The Quality of Mercy metacommentary

This week it's Seth Stevenson's chance to be slow coming up with the commentary at Slate. This year's batch are a major letdown compared to the crew who did it last year. They are dour, unhappy and decidedly preachy. And they are lazy about getting their work done.

Typical of the shoddy work journalists do. On the other hand, last year's crew were pretty good.

Anyway, let's start with Paul Ford.
Kenny wanting off of Chevy means that Pete sees a way onto the account. He wants to schmooze in Detroit, but is informed that he’ll be working with Bob Benson, whom Pete is convinced made a pass at him.
Pete is "convinced" that Bob made a pass at him?  I think he's pretty sure don't you? I mean everybody watching now thinks that Bob Benson is gay and how the hell would we know that unless he actually had made a pass at Pete?

The other thing we know is that Paul Ford could be Miss Utah if he was just a little bit smarter.

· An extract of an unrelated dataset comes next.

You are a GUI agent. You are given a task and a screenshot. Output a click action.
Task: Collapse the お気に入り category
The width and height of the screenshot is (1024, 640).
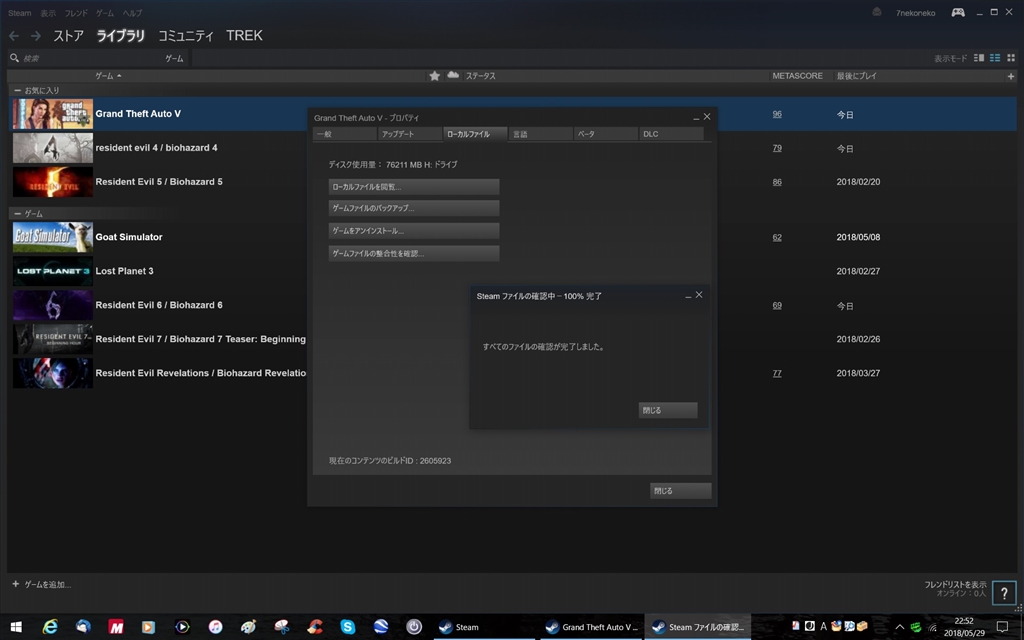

He is gentle on his co-conspirators, however.
Hanna, you pointed out that Bob makes a perfect Nick Carraway, but here his story is exactly Jay Gatsby’s—signing up to see the world on Dan Cody’s yacht, and transforming himself from Gatz to Gatsby by pluck and criminality. 
In other words, Hanna, you got that one completely wrong because you were too busy projecting your  smug moral views on the show to pay attention to what was going on. I mean, how much effort does it take to see a movie that is being heavily promoted everywhere you turn as the thing that explains life. Is Hanna going to start seeing everything next week in terms of Superman?

But Paul then makes it too easy for Hanna to turn around and gently make him look like an idiot by saying the following:
There’s been a lot of this sort of Bob/Pete detente this season. (Anyone have any thoughts as to the title, “The Quality of Mercy”? Is it about Pete and Bob? Is Pete the Shylock of Mad Men?) Don and Ted agreed to collaborate; Don and Sally found some sort of compromise through a closed door. If you can’t love one another you can agree not to hurt one another.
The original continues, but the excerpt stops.